Rozay cyclo

club cyclotouriste de Rozay en Brie (77)

Comment devient-on un Super Randonneur ?
(l'expérience du Gillou)

Explications
Les premiers brevets
Le brevet de 600 km
Conclusions

Simple et compliqué à la fois:
Simple, pour la théorie, il suffit de faire 4 BRM (Brevets de Randonneurs Mondiaux) la même année. Ce sont des randonnées à allure libre sur un parcours fixé par l'organisateur avec des points de contrôle et un temps maximum à effectuer. Ils sont ensuite homologués par l'ACP (Audax Club Parisien) qui organise tous les 4 ans le Paris Brest Paris randonneur.
Plus compliqué dans la pratique : on est en autonomie totale : pas de fléchage, ni de ravitaillement organisé, pas de voiture suiveuse et le programme est dense.
Un 200 km en moins de 13 h 30
Un 300 km en moins de 20 h 00
Un 400 km en moins de 27 heures
Un 600 km en moins de 40 heures
Cette année, c'est l'année de "Paris Brest Paris Randonneur". Il fallait obligatoirement faire ces quatre brevets pour pouvoir s'inscrire au PBP. Il y a beaucoup d'organisations et beaucoup de participants.

Après avoir effectué Bordeaux Paris l'an dernier, mes amis Jean-Jacques et Kevin ont eu envie d'aller plus loin et de s'inscrire au PBP. Je leur avais promis de les accompagner le plus loin possible.

Le 21 mars, on a effectué le 200 km de Noisiel. Sans appréhension car c'est une distance que j'ai déjà réalisée une vingtaine de fois en 12 ans. Beaucoup de monde, avec des cyclosportifs pressés de finir. Je me suis rapidement trouvé isolé et fait le plus gros du parcours vers la Champagne seul en 9 h 15 avec un compteur affichant 23,5 km/h. J'étais quand même content de ma condition physique. 

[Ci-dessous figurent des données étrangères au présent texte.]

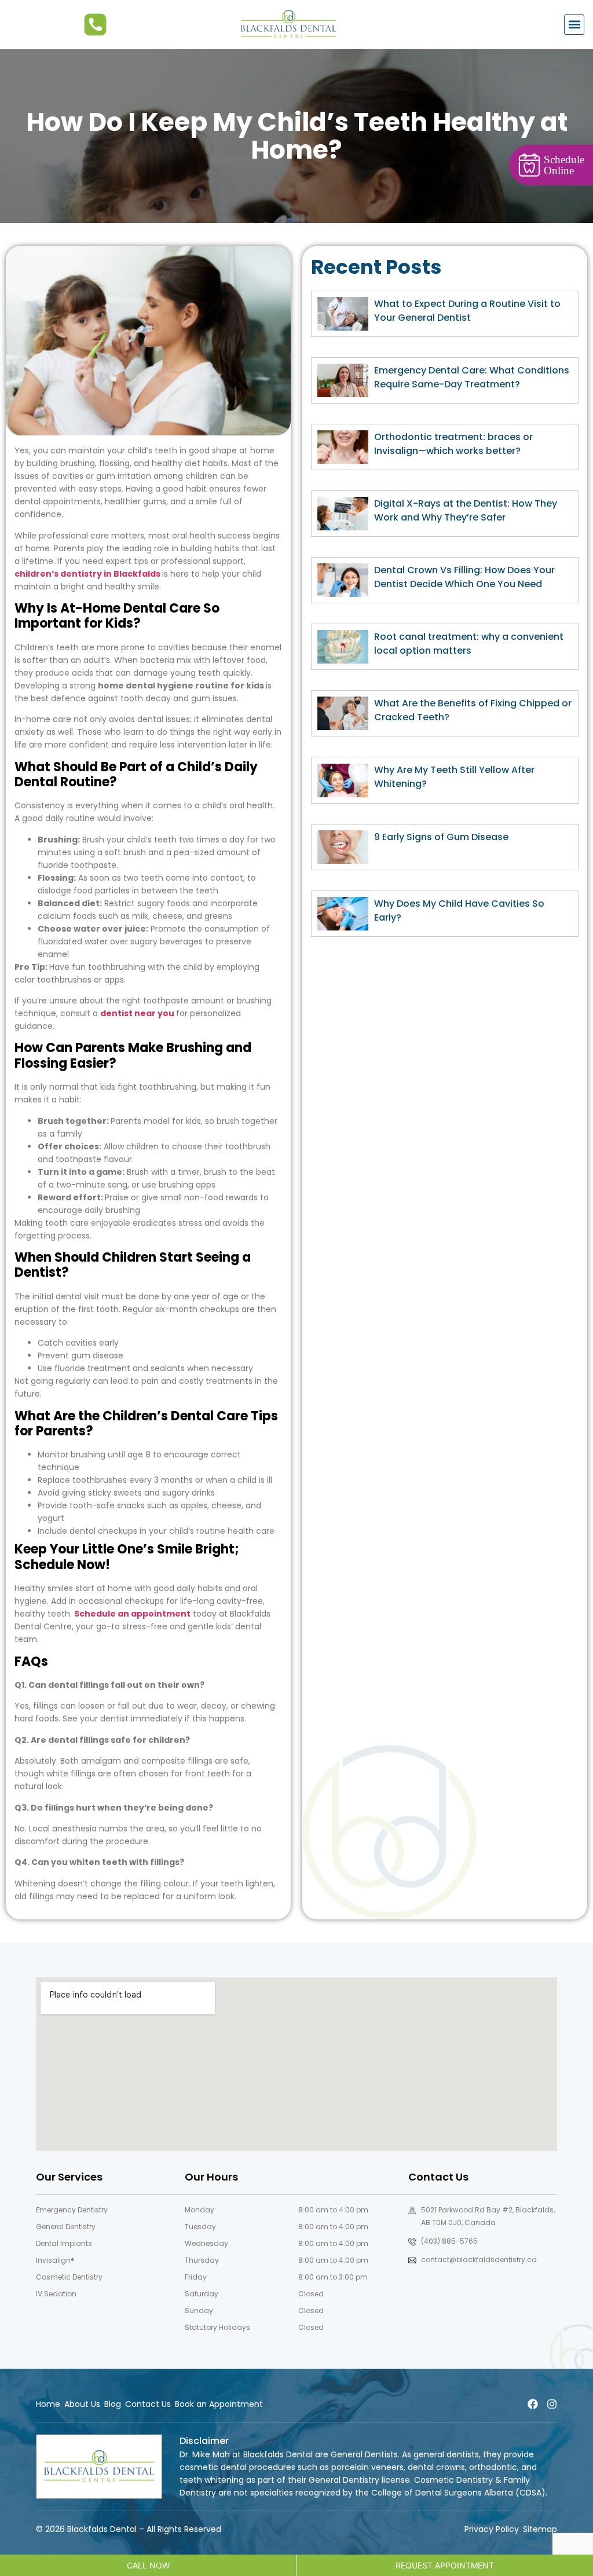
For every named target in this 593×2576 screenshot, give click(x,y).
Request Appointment (445, 2565)
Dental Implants (64, 2243)
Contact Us (148, 2404)
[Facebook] (533, 2404)
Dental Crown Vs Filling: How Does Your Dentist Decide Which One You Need (464, 577)
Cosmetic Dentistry (69, 2277)
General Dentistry (66, 2226)
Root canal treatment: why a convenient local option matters (468, 643)
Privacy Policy (491, 2529)
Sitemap (540, 2529)
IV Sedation (56, 2294)
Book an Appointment (219, 2404)
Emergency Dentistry (72, 2210)
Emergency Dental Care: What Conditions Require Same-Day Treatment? (471, 377)
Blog (112, 2404)
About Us (82, 2404)
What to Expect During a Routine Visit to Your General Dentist (467, 310)
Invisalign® (55, 2260)
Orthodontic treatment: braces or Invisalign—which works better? (453, 443)
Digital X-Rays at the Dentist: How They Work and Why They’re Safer (465, 510)
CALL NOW (148, 2565)
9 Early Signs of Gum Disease (441, 837)
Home (48, 2404)
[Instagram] (552, 2404)
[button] (574, 24)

Le 11 avril, le 300 km de Noisiel, mais en direction de la Picardie, cette fois ci c'est une distance que j'ai réalisée seulement trois fois. Il y a moins de participants au départ et l'allure est plus calme. On va rouler à 5 cyclos du club avec Hubert et Marc sur la moitié du parcours. Je vais avoir un passage à vide dans le vent et dans les côtes à mi-parcours. Heureusement ça ne durera que deux heures. Kevin, lui aura une baisse de tension au dernier point de contrôle au km 225 à Villers-Cotterêts. Mais on finira par se refaire la santé et on terminera en 13 h 25 avec 22,2 km/h de moyenne en fédérant un petit groupe de coureurs isolés dont Thierry une connaissance de Kevin.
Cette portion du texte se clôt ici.